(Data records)
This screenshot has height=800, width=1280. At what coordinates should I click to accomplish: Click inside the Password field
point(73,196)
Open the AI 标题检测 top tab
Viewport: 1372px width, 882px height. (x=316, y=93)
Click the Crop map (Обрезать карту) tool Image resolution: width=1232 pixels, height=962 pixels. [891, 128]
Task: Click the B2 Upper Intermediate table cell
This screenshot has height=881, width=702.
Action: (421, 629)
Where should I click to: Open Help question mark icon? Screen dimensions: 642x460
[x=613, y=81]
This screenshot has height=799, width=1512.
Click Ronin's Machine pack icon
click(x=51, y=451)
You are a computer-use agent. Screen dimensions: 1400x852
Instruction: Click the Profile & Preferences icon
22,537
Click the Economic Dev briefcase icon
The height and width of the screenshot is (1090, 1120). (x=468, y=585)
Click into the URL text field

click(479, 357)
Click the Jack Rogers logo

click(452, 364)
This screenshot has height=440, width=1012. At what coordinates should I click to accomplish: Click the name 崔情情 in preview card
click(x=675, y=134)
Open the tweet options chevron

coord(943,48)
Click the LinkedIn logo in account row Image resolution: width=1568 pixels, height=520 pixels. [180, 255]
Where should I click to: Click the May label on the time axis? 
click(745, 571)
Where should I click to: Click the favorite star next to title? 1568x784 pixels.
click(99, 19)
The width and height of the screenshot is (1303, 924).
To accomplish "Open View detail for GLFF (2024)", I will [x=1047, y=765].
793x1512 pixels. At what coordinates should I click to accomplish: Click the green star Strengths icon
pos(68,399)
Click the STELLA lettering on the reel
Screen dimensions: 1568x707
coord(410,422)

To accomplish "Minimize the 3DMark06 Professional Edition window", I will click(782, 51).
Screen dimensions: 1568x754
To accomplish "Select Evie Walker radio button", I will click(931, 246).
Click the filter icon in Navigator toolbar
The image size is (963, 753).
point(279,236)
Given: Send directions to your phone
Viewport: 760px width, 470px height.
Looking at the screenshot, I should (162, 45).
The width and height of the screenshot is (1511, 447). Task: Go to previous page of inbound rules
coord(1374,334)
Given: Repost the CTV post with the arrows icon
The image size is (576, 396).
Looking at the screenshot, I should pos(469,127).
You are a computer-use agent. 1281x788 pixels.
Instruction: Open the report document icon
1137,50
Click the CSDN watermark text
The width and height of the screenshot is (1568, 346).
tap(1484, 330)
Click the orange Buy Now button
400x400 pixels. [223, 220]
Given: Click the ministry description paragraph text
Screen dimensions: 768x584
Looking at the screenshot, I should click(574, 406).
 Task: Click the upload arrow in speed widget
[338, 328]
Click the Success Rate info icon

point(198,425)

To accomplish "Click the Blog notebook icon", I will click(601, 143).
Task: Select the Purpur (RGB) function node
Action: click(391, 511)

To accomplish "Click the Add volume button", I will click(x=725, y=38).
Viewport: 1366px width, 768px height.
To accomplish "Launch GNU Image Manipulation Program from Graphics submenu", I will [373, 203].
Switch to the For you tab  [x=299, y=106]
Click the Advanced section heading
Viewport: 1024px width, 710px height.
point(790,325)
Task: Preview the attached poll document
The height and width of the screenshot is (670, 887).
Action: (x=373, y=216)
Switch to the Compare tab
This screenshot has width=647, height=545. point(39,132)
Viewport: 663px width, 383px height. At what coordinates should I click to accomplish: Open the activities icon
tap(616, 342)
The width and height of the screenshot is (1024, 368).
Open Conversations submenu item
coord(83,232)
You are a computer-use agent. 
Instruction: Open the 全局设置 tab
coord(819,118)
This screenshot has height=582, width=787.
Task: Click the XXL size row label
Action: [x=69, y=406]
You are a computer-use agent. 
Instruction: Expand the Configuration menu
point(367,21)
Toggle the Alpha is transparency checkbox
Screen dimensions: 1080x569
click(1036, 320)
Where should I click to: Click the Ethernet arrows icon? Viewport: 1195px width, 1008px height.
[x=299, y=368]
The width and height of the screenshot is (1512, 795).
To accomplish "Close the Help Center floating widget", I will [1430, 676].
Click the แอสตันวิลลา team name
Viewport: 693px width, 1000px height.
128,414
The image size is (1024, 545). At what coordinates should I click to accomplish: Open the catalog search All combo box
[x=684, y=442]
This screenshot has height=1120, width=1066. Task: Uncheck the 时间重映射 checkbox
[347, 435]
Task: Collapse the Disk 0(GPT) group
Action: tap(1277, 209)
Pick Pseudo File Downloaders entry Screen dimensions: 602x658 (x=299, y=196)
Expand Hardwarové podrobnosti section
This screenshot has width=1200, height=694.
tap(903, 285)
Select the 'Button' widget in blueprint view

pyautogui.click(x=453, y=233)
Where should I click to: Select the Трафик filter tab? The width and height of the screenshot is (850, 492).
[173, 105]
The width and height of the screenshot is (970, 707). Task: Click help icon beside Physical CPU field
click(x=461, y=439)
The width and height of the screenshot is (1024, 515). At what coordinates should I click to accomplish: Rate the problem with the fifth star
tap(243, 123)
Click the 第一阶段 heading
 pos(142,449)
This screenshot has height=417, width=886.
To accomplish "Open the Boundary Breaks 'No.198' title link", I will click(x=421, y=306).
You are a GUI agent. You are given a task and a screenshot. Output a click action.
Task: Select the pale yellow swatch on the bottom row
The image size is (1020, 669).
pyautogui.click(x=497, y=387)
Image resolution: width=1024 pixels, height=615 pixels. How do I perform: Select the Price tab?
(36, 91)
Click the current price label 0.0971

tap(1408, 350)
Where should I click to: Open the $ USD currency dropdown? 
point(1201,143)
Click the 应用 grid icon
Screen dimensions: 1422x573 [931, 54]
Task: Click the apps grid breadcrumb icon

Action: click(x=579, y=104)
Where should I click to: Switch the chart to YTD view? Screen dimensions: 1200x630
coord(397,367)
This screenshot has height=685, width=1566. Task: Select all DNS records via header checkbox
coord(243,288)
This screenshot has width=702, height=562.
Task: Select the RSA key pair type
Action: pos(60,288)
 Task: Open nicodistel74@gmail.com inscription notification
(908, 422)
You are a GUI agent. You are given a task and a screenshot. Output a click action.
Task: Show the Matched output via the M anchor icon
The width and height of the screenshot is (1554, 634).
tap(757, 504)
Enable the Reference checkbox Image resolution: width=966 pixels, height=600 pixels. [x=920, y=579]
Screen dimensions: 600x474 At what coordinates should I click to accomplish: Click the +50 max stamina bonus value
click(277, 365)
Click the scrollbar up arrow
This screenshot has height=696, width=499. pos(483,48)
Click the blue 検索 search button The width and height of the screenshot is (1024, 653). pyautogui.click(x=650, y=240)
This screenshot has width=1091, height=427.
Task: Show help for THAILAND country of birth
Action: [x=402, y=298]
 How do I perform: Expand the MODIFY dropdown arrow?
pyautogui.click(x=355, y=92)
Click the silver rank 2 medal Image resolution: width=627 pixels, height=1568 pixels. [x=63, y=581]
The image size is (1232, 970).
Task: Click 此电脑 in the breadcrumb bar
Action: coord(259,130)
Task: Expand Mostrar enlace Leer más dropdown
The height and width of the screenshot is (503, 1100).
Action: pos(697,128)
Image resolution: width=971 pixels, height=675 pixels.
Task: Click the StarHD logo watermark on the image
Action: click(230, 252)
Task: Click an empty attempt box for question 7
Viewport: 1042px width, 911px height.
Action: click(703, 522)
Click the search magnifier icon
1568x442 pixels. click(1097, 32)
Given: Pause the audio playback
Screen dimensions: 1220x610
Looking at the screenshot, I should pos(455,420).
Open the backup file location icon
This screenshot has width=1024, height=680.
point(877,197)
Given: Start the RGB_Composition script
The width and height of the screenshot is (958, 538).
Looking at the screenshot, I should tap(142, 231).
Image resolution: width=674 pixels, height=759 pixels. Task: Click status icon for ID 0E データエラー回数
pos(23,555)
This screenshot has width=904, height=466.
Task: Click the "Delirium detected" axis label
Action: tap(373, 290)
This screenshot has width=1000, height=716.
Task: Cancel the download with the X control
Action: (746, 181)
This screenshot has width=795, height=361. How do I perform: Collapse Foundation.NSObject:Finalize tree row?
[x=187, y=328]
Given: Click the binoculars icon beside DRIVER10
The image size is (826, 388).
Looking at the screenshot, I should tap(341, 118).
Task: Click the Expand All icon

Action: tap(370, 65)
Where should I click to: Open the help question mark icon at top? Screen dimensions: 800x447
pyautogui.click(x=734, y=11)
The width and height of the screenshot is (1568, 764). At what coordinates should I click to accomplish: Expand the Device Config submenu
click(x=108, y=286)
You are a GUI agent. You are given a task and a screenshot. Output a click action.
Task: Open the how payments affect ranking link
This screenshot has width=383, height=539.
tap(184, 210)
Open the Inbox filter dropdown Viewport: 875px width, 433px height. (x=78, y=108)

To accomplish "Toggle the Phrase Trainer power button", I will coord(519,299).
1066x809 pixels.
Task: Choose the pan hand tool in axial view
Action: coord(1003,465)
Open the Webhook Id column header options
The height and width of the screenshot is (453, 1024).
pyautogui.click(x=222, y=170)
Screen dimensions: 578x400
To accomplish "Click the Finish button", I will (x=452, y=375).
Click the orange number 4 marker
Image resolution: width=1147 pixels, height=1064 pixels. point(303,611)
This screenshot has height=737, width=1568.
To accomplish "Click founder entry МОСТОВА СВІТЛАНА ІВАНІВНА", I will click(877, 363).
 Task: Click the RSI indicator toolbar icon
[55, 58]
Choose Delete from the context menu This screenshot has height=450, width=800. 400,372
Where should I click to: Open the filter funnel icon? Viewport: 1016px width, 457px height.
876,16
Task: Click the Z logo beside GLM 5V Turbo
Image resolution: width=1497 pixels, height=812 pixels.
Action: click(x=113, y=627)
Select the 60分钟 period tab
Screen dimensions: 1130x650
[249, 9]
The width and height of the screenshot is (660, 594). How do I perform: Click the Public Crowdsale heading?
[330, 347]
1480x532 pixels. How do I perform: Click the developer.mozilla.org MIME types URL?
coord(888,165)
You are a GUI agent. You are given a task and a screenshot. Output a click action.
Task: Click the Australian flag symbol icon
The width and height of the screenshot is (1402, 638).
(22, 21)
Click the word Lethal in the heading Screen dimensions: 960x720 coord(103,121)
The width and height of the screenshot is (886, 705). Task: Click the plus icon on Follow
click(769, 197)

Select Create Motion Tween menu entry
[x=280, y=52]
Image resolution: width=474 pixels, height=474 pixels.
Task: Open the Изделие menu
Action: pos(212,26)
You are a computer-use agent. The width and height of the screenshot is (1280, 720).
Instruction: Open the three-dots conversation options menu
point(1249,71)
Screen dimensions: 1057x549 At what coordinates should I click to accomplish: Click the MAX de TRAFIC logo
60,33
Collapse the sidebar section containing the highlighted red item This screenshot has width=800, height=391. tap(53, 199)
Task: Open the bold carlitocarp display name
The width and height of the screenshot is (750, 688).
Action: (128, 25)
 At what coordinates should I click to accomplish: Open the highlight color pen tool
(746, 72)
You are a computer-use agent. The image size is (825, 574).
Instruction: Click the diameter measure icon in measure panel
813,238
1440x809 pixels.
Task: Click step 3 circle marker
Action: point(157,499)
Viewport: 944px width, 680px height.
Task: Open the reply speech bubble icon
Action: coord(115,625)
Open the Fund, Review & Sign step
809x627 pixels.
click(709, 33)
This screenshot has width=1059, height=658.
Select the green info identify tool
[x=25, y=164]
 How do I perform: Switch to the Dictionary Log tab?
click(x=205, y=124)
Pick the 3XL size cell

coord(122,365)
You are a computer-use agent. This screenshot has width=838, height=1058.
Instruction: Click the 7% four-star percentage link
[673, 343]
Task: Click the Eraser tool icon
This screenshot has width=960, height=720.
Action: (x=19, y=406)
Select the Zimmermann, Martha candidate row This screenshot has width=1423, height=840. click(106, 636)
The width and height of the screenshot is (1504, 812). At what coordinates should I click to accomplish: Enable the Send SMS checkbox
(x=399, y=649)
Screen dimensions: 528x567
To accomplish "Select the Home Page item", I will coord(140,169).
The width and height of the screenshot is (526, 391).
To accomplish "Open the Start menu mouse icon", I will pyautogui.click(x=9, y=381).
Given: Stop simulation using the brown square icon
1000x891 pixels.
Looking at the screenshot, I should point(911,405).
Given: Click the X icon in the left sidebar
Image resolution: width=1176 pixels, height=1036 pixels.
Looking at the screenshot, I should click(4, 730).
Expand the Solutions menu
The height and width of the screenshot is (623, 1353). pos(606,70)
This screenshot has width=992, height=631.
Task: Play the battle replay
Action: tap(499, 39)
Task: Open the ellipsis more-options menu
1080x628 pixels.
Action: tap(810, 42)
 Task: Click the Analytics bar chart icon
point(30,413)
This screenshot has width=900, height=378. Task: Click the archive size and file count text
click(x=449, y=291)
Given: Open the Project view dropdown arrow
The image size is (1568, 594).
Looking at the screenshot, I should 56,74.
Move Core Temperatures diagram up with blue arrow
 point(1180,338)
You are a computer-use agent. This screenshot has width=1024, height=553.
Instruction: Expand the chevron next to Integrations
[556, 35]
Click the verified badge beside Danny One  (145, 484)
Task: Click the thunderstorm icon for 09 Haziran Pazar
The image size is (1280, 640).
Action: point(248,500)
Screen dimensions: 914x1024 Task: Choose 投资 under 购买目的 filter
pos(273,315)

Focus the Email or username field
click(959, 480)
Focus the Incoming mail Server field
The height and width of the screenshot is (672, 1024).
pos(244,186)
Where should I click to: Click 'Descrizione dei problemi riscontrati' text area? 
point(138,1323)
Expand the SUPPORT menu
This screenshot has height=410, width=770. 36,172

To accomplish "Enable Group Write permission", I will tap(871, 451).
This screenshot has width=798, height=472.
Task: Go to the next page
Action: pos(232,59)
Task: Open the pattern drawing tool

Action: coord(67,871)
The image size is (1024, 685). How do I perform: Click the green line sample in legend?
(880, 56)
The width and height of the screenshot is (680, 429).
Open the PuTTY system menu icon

◆ TASK PROMPT
Every line containing the string "sidebar" is required; copy each such line from the data.

◆ RESULT
Collapse the sidebar section containing the highlighted red item This screenshot has width=800, height=391. tap(53, 199)
Given: Click the X icon in the left sidebar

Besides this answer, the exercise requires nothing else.